Da “Io pago!” A “Cacc’ e sord’ ” fenomenologia del mestiere di Presidente

Essere Presidente di una squadra di calcio è veramente una figata. È anche il sogno di tutti gli appassionati della materia.

C’è chi si è rovinato, chi si arricchisce, chi fa la testa di legno, chi ci si dedica anima e corpo, chi se lo gode e basta. Non conta, tanto, la categoria ma il gusto che ti da, poi, se arrivi in Champions è molto meglio.

Niente ti regala più notorietà che essere Presidente di una squadra di calcio. In paese sei più famoso del sindaco e del farmacista, in città si parla solo di te, nel bene e nel male.

Un po’ padri padroni, un po’ ricchi sciocchi, spesso tifosi sfegatati, a volte solo businessman. C’è chi compra troppo, chi vende solo, chi cambia allenatori più spesso dei calzini. Chi è osannato, chi minacciato. Il campionario è variegato ma una cosa è certa se hanno la fortuna di diventare Presidenti non mollano la poltrona.

Per tanti è una scorciatoia per fare il mestiere più amato dagli italiani: l’allenatore e senza rischio di esonero.

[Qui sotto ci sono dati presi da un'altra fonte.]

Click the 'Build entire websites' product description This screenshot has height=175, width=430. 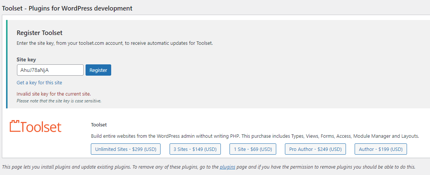(x=255, y=136)
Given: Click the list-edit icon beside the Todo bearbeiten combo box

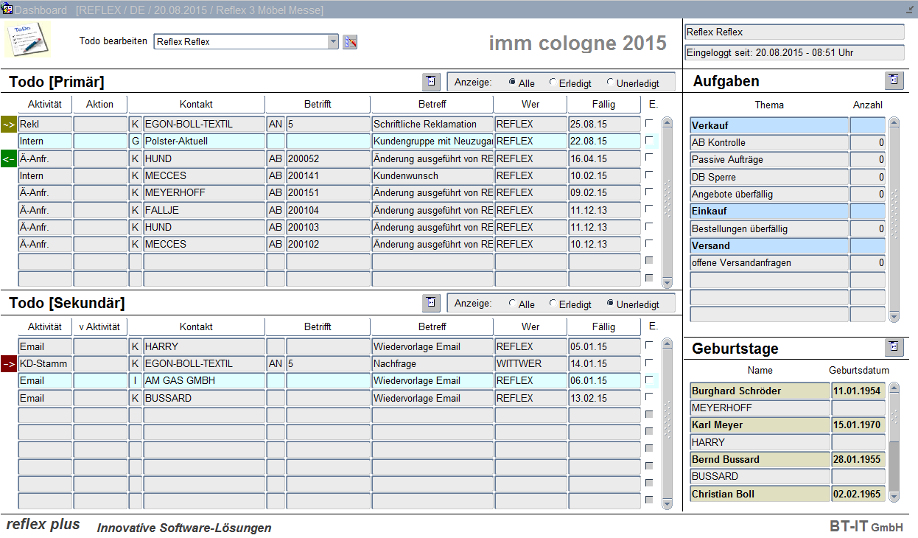Looking at the screenshot, I should click(x=350, y=42).
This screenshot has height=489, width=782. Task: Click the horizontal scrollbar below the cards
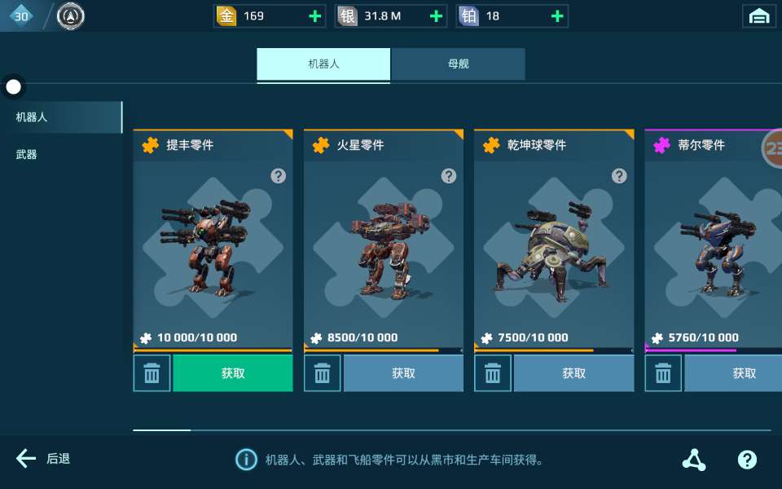452,430
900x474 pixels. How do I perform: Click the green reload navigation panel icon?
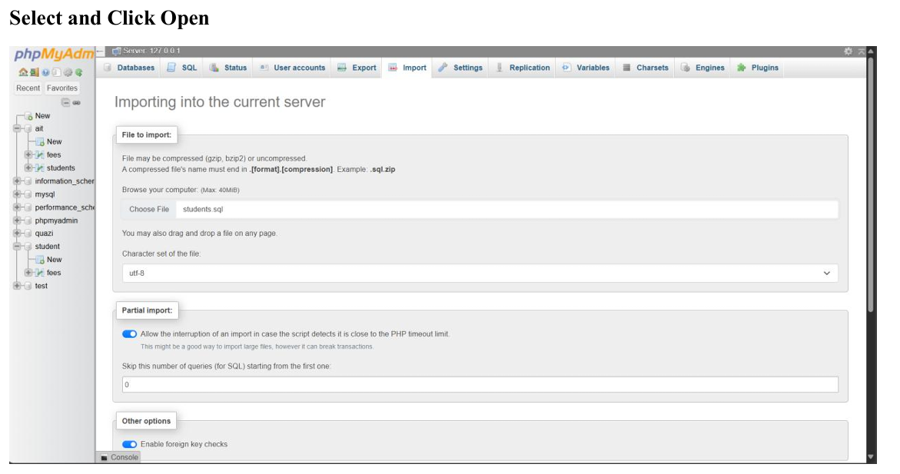coord(78,73)
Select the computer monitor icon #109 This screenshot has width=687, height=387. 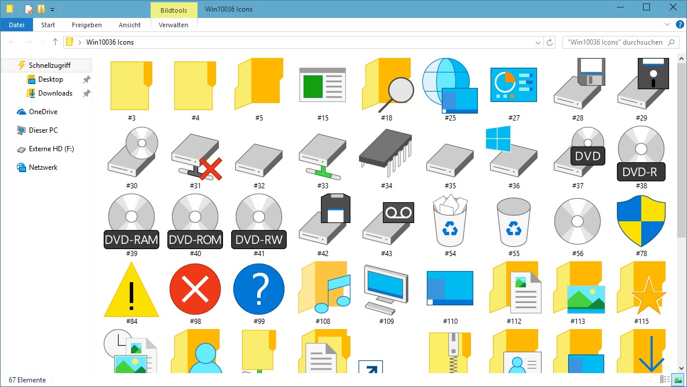pos(386,288)
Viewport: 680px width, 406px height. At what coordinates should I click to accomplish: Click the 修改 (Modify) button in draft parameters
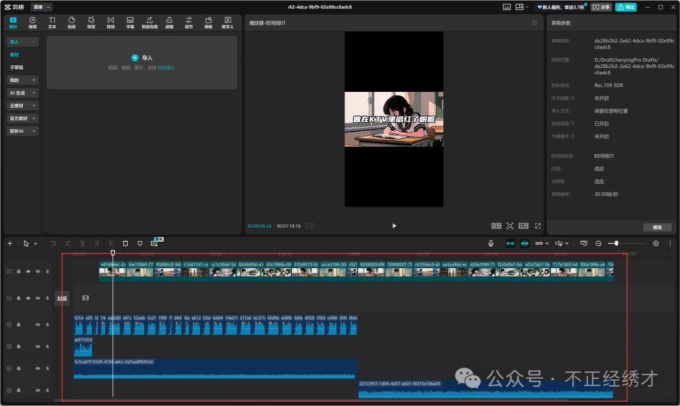(657, 227)
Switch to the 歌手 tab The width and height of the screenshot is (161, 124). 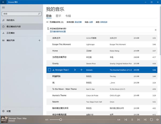pos(58,16)
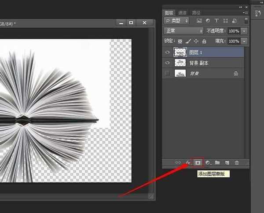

Lo sfizio è quello, in fondo, se no che gusto c’è. Dai campi polverosi delle serie più infime, alle storiche formazioni di Berlusconi, almeno una volta, ci hanno provato tutti. Anche De Laurentiis, prima delle più recenti esternazioni, si è assunto il merito del modulo del Napoli. Per non parlare poi del calciomercato, una goduria.

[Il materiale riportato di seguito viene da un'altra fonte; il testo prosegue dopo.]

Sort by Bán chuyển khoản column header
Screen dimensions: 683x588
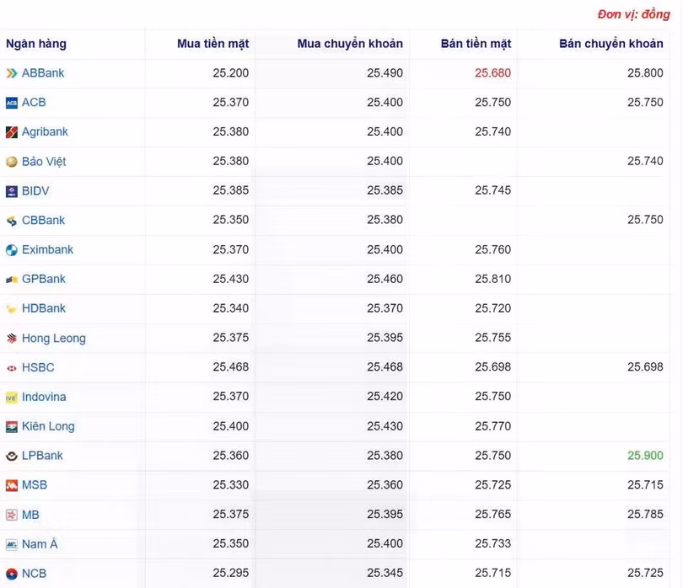610,44
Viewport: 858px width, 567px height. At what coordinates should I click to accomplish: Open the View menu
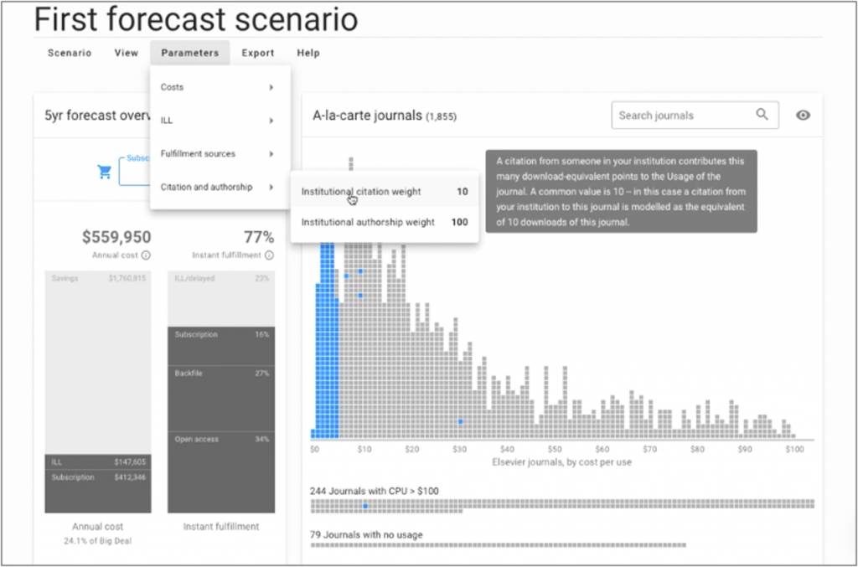coord(127,53)
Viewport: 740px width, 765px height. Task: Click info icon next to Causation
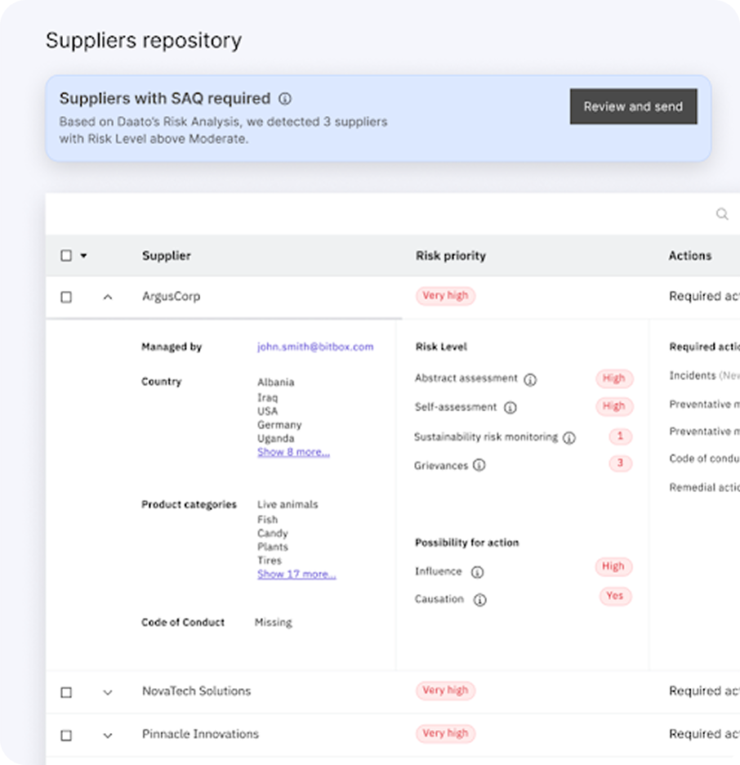480,600
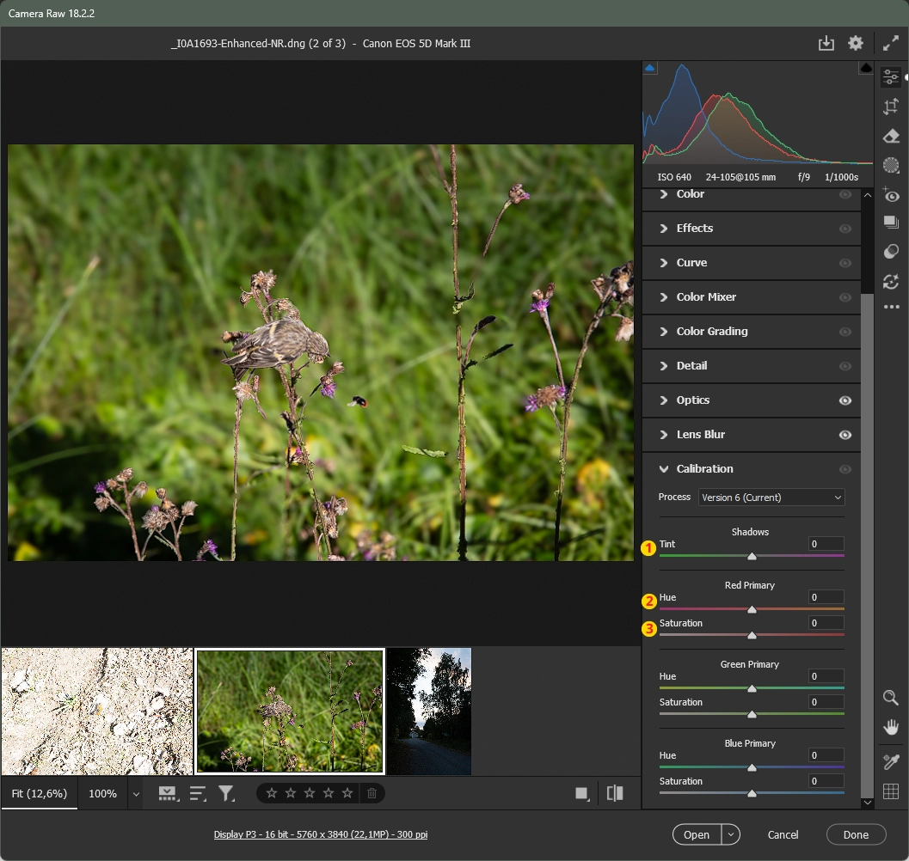909x861 pixels.
Task: Select the Healing eraser tool
Action: coord(891,137)
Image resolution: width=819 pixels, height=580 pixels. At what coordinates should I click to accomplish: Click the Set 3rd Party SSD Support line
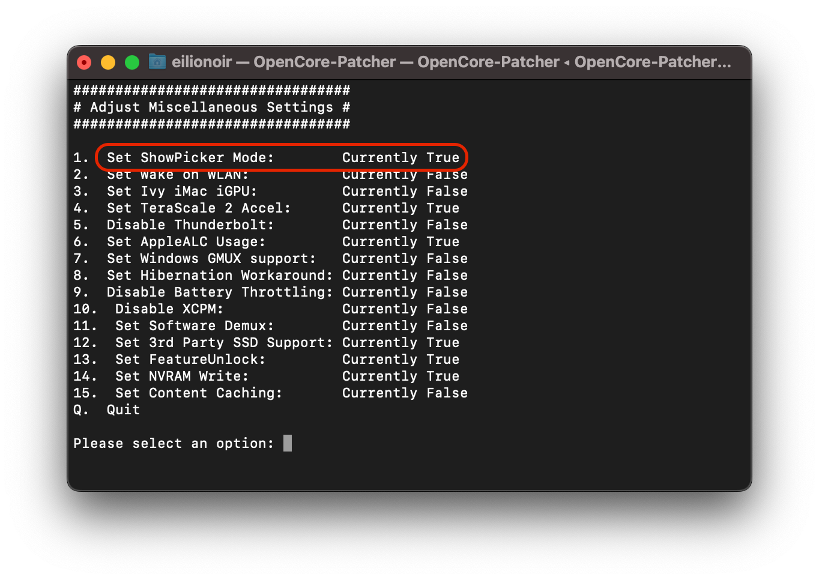pyautogui.click(x=223, y=343)
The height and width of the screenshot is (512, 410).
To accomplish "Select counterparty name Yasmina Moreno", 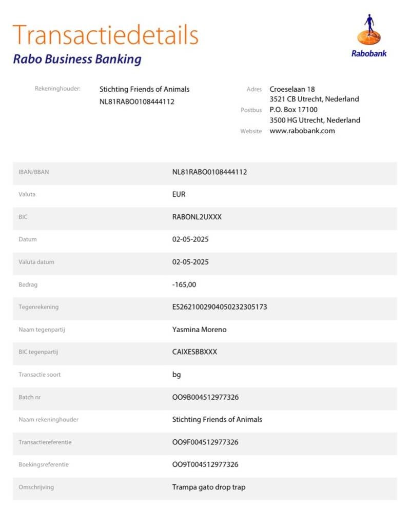I will tap(199, 330).
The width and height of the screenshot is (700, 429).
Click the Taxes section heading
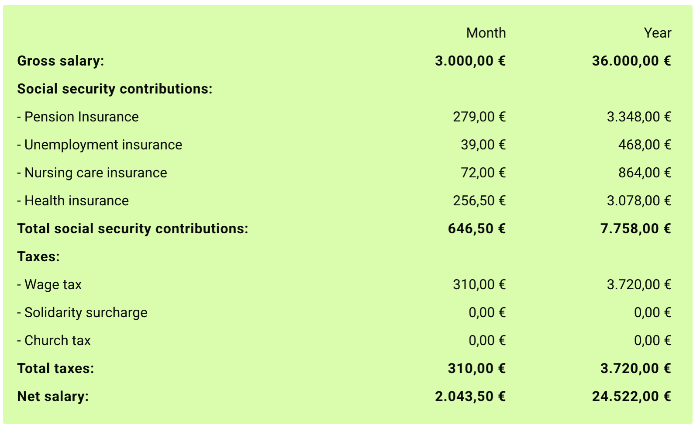click(x=38, y=256)
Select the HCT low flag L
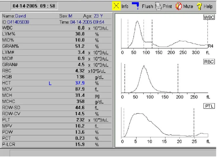This screenshot has width=217, height=157. click(x=50, y=83)
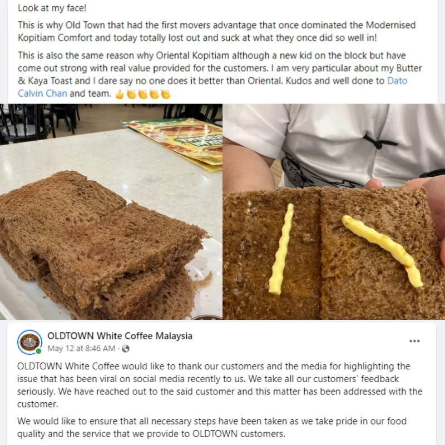Open the May 12 at 8:46 AM timestamp
445x445 pixels.
pos(81,348)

I comuni mortali si divertono con il Fantacalcio, loro comprano e vendono quelli veri, in carne e ossa, vuoi mettere la soddisfazione? Insomma ci si diverte tanto a fare i Presidenti. Pazienza se qualche volta bisogna sopportare i cori dei tifosi insoddisfatti.

Dopo un po’ ci fai l’abitudine e neanche li senti più. W l’Italia paese di Santi, Poeti, Navigatori e Presidenti.